Oil has been buffeted in recent weeks as investors sought to gauge the outlook for demand in China, the impact of looming sanctions on Russian flows amid the war in Ukraine, and a decision by the Organization of Petroleum Exporting Countries and its allies to rein in production from this month. Gathering concerns about a global slowdown and tighter monetary policy have also swung prices. Nevertheless, a recent rally has once again brought the global Brent benchmark back toward $100 a barrel.
“Optimism that China will abandon its zero-Covid policy is evaporating,” said Stephen Brennock, an analyst at brokerage PVM Oil Associates. “Nevertheless, the oil market is still likely to see upward price pressure heading into the year-end period as Russian supplies take a dive.”
Money managers have been betting on higher prices in the coming months.
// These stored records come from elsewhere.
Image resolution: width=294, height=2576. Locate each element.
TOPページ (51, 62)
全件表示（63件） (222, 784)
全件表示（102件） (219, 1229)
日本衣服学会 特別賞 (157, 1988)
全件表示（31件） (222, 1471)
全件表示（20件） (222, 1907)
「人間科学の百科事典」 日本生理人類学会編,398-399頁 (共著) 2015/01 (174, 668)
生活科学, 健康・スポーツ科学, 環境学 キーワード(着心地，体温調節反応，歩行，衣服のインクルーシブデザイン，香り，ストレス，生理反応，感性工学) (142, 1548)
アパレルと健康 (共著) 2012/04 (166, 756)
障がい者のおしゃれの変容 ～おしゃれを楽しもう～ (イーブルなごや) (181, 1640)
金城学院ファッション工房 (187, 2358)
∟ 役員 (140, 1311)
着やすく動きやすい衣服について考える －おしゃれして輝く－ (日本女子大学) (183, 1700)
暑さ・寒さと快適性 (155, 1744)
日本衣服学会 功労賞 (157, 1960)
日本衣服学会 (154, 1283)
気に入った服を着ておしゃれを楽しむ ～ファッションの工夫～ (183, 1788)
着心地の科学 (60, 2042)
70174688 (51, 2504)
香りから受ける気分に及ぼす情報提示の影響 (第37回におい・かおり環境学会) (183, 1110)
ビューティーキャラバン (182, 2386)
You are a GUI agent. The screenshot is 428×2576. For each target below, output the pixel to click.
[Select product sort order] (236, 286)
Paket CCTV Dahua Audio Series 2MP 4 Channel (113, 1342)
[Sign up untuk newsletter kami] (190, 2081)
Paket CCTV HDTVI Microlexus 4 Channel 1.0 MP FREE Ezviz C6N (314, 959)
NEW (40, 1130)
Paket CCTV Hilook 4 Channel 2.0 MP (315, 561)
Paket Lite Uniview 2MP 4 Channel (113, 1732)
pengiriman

Net-bullish bets in the global Brent benchmark climbed to the highest level since June last week, while options markets have seen a flurry of bullish positions taken of late.
Prices:
- WTI for December delivery lost 0.5% to $92.19 a barrel at 9:51 a.m. in London.
- Brent for January settlement fell 0.3% to $98.23 a barrel.
China’s Covid Zero strategy relies on a combination of lockdowns and mass testing to stamp out infections, and its implementation has weighed on the nation’s economy and been a sustained headwind for the global crude market. Countrywide, more than 5,400 new cases were reported for Sunday, up 27% from a day earlier and the most since May 2.